• [WORK TO COMPLETE]
#1 In the appellate court opinion below, what reason does Sloan give for saying the trial court should have granted him a new trial? Answer in one to three sentences.
#2 Turn the paragraph beginning "Charlie Bert Sloan, III, appeals his conviction" in the appellate court opinion below into a short bulleted list that keeps its main facts.

• [DOCUMENT SECTION]
..............................
COURT OF APPEALS OF VIRGINIA
Present: Chief Judge Felton, Judge McClanahan and Senior Judge Coleman
Argued at Salem, Virginia
CHARLIE BERT SLOAN, III
MEMORANDUM OPINION * BY
v. Record No. 0899-07-3 JUDGE ELIZABETH A. McCLANAHAN
OCTOBER 7, 2008
COMMONWEALTH OF VIRGINIA
FROM THE CIRCUIT COURT OF PITTSYLVANIA COUNTY
Charles J. Strauss, Judge
Charles C. Cosby, Jr. (Boone, Beale & Cosby, on brief), for
appellant.
Kathleen B. Martin, Senior Assistant Attorney General (Robert F.
McDonnell, Attorney General, on brief), for appellee.
Charlie Bert Sloan, III, appeals his conviction of arson in violation of Code § 18.2-79
(setting fire to an unoccupied storage building). He argues the evidence was insufficient to
support his conviction and the trial court erred in failing to grant him a new trial due to a juror’s
hearing impairment. We affirm the trial court.
I. BACKGROUND
On appeal, we review the evidence in the “light most favorable” to the Commonwealth.
Commonwealth v. Hudson, 265 Va. 505, 514, 578 S.E.2d 781, 786 (2003) (citation omitted).
That principle requires us to “‘discard the evidence of the accused in conflict with that of the
Commonwealth, and regard as true all the credible evidence favorable to the Commonwealth and
all fair inferences that may be drawn therefrom.’” Kelly v. Commonwealth, 41 Va. App. 250,
254, 584 S.E.2d 444, 446 (2003) (en banc) (quoting Watkins v. Commonwealth, 26 Va. App.
*
Pursuant to Code § 17.1-413, this opinion is not designated for publication.
335, 348, 494 S.E.2d 859, 866 (1998)). See also Bolden v. Commonwealth, 275 Va. 144,
147-48, 654 S.E.2d 584, 586 (2008); Molina v. Commonwealth, 272 Va. 666, 671, 636 S.E.2d
470, 473 (2006); Viney v. Commonwealth, 269 Va. 296, 299, 609 S.E.2d 26, 28 (2005); Walton
v. Commonwealth, 255 Va. 422, 425-26, 497 S.E.2d 869, 871 (1998).
Sloan and Harry Manley stored items in an unoccupied house Manley rented from Willie
Statzer. Sloan and Manley sold their items either out of the house or at a nearby flea market.
..............................
• [ROWS]
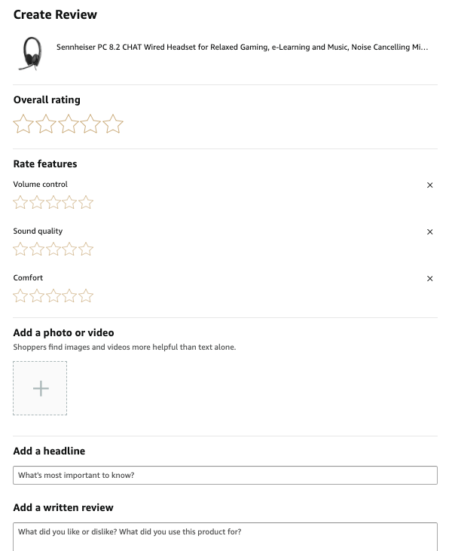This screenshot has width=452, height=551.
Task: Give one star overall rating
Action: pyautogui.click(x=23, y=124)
..............................
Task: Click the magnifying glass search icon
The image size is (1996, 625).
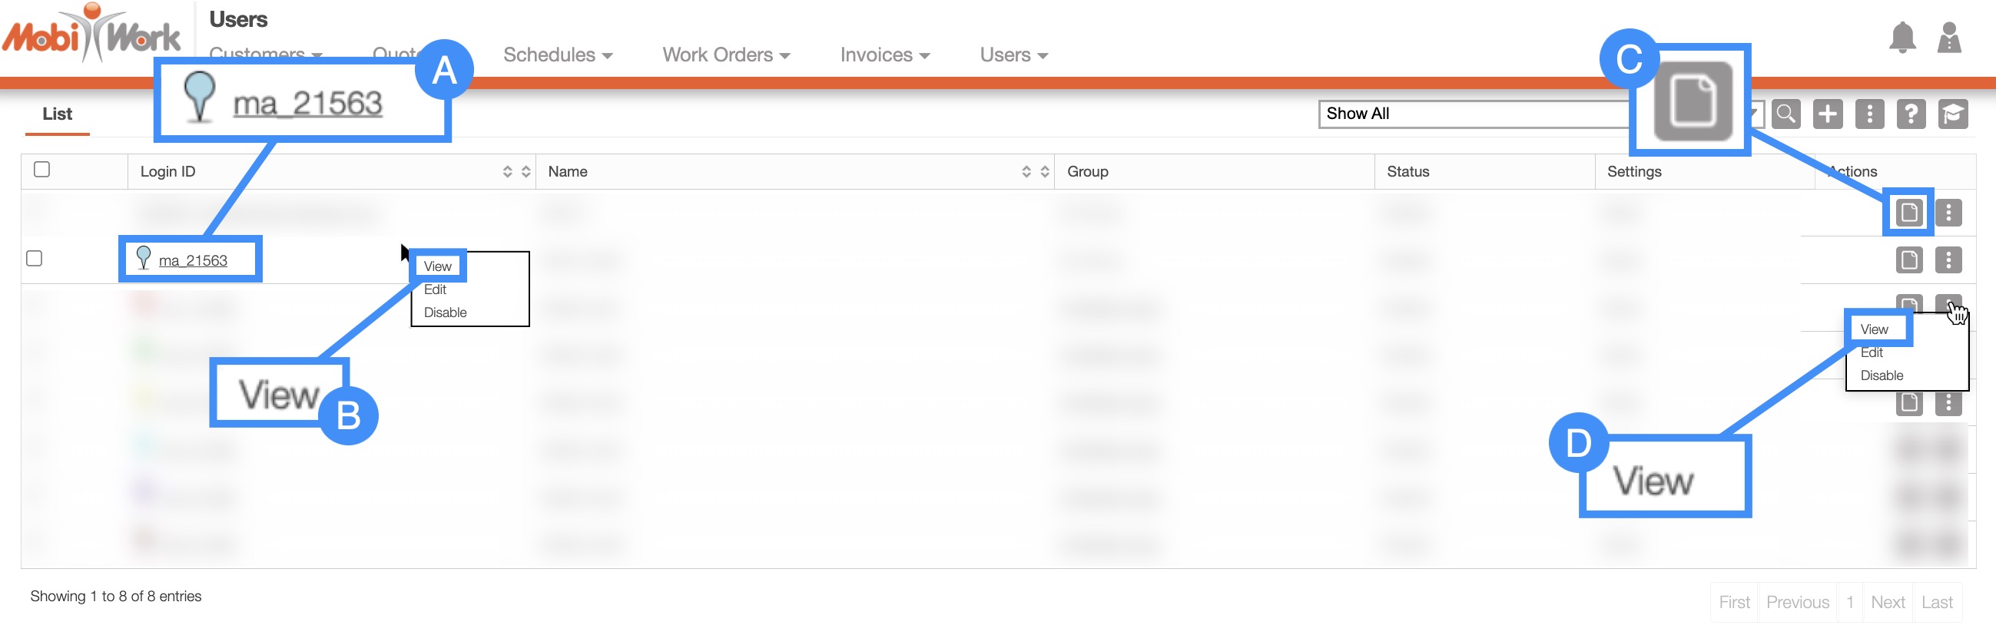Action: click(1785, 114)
..............................
• [RESULTS FOR EACH TASK]
#1 Sloan argues that the trial court erred in not granting him a new trial because one of the jurors had a hearing impairment.

#2
- Sloan appeals his arson conviction under Code § 18.2-79 for setting fire to an unoccupied storage building.
- He argues that the evidence was insufficient to support the conviction.
- He also argues that the trial court erred in refusing him a new trial because of a juror's hearing impairment.
- The court affirms the trial court.